When you reach the line containing "Image resolution: width=544", start transcribing exactly and continue through the last line of the data, skipping every picture.

Record extracts:
□ □ □ □
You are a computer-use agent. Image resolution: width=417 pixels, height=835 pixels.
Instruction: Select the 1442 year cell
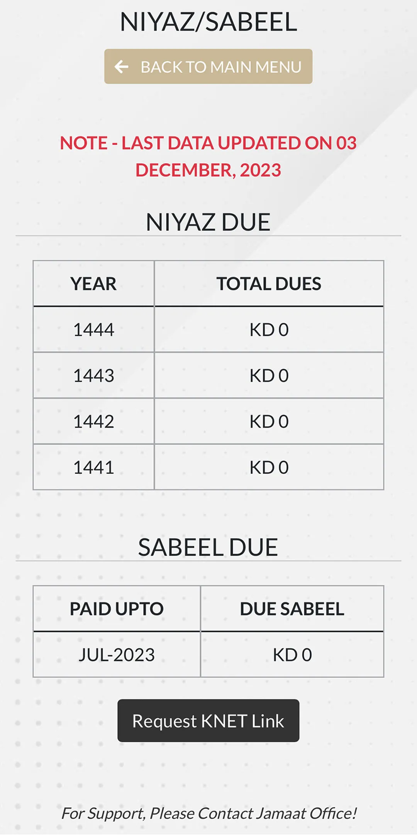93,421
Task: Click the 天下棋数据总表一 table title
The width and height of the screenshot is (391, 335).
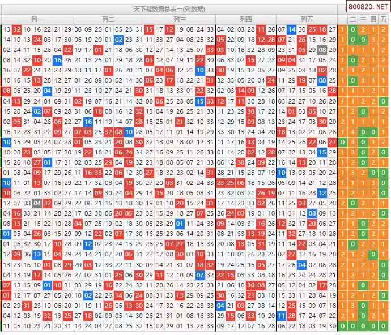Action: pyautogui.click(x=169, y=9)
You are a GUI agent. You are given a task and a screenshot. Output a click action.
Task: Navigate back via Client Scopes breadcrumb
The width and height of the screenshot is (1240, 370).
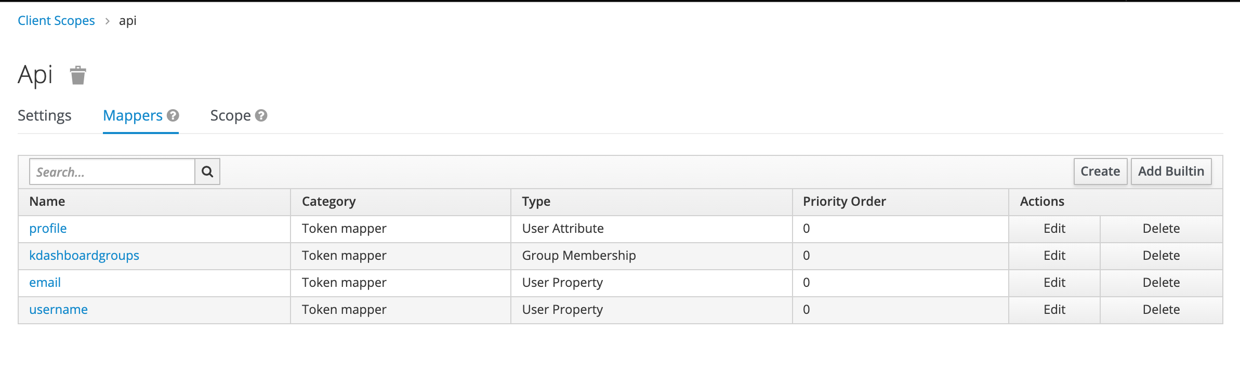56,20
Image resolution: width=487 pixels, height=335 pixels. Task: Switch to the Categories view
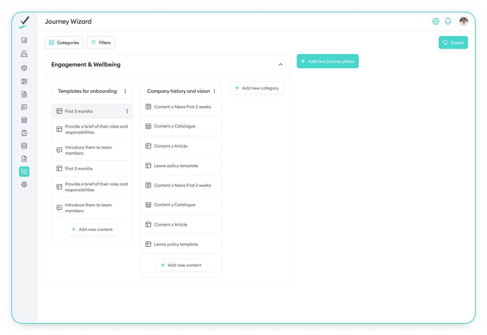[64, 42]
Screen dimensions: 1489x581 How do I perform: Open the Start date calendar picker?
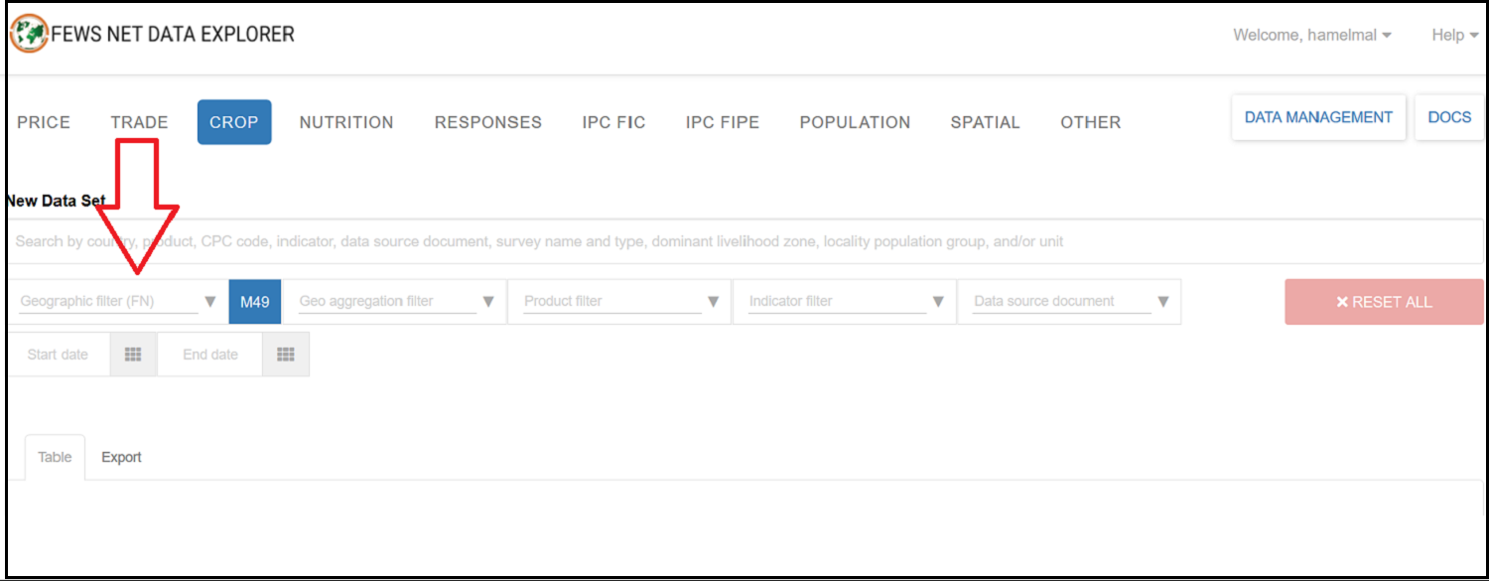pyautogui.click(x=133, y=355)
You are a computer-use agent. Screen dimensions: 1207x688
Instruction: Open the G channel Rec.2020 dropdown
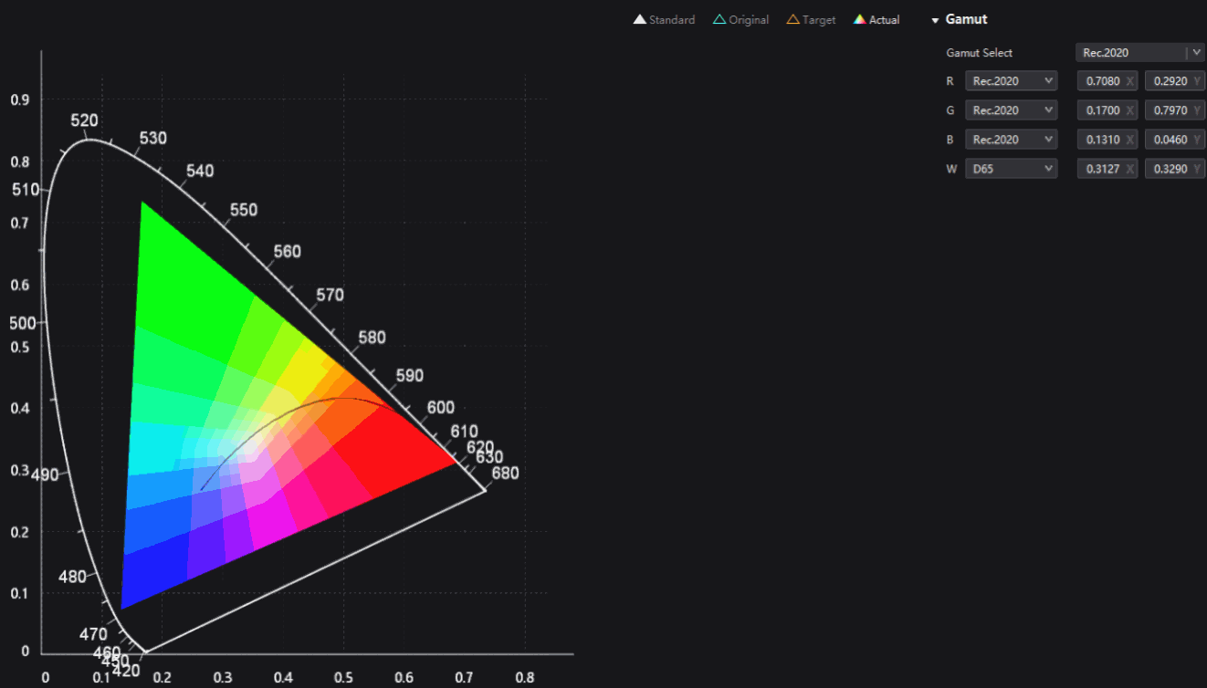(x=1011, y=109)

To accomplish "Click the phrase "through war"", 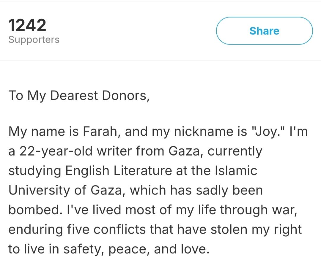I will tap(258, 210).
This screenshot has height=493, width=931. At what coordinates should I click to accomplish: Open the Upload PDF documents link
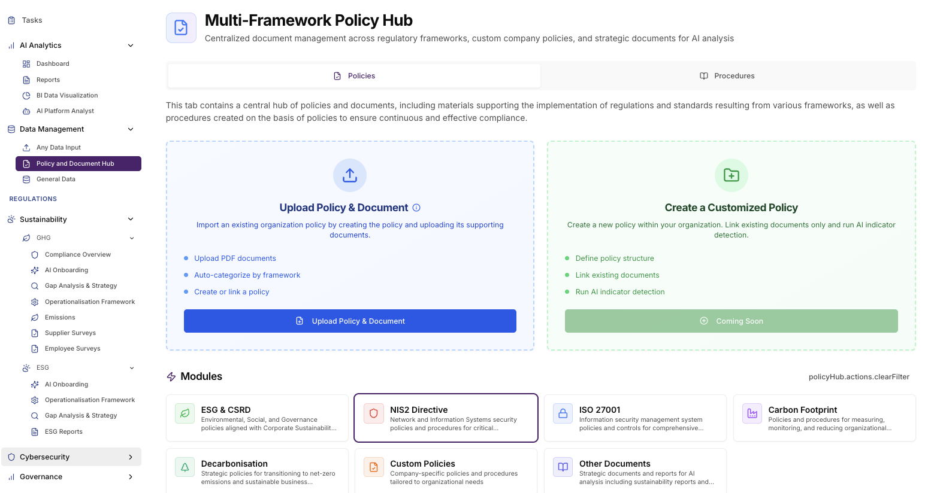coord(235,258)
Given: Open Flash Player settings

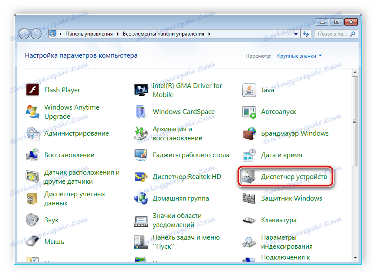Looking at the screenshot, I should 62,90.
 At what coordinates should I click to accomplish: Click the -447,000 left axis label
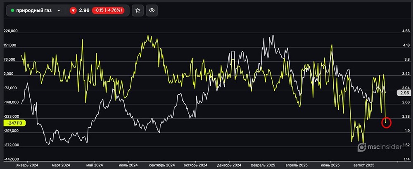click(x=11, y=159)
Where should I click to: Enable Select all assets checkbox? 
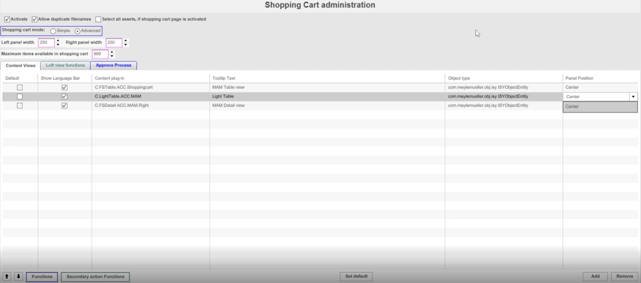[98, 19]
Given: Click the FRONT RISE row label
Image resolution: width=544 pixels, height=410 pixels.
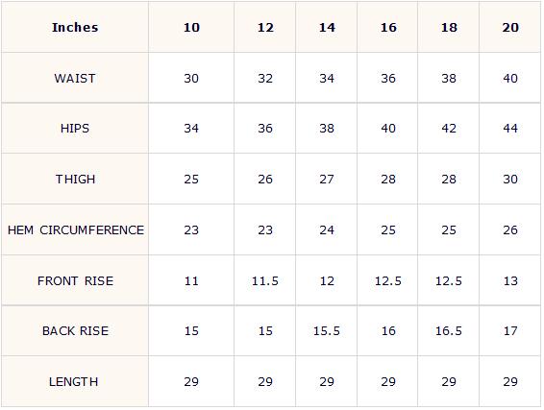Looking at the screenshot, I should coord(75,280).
□ □ □ □
Solved exercise:
Image resolution: width=544 pixels, height=410 pixels.
Looking at the screenshot, I should coord(75,280).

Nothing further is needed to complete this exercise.